Records excerpted from a collection:
= = =

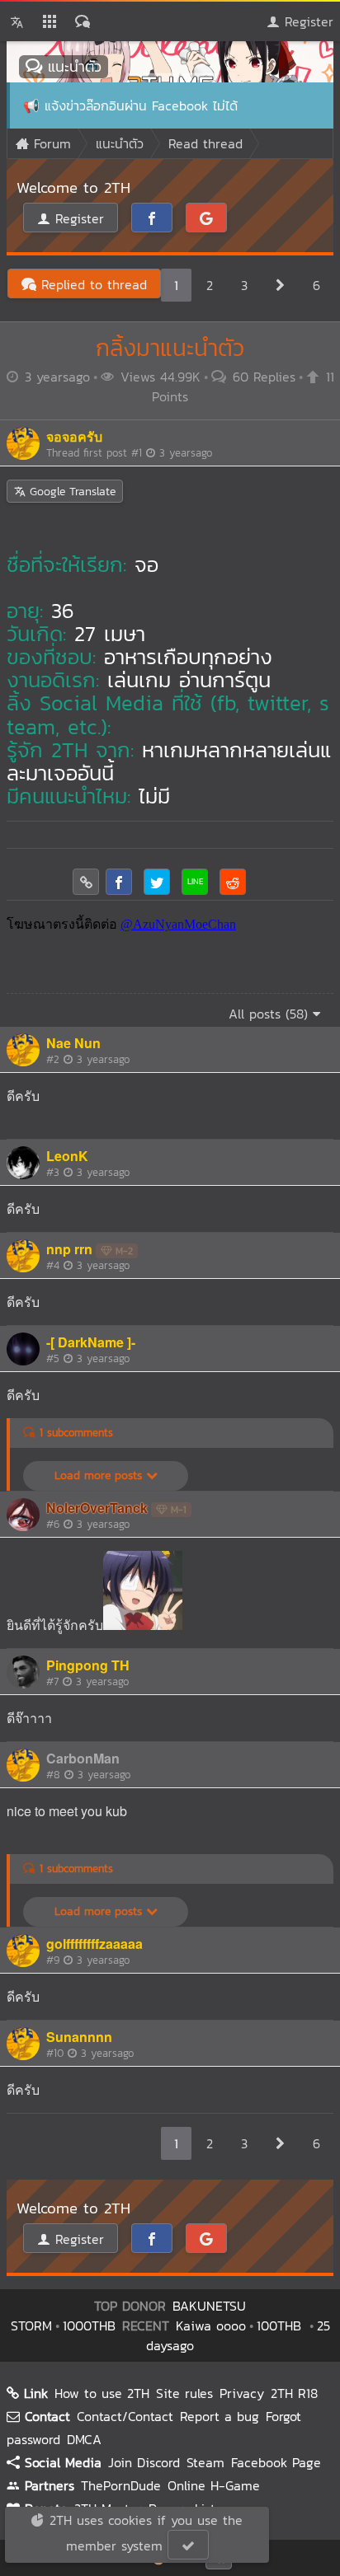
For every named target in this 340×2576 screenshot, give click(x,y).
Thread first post (129, 453)
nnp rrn (69, 1248)
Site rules (184, 2393)
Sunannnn (79, 2036)
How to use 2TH (101, 2393)
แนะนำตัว (72, 66)
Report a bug (219, 2416)
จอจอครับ (74, 436)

= = =

Required action » Apart from the pictures, which are to be omitted, every record must be transcribed exactly.

Answer to the problem »
For every named target in this 340×2576 screenshot, give click(x,y).
Thread first post (129, 453)
nnp rrn (69, 1248)
Site rules (184, 2393)
Sunannnn (79, 2036)
How to use 2TH (101, 2393)
แนะนำตัว (72, 66)
Report a bug (219, 2416)
จอจอครับ (74, 436)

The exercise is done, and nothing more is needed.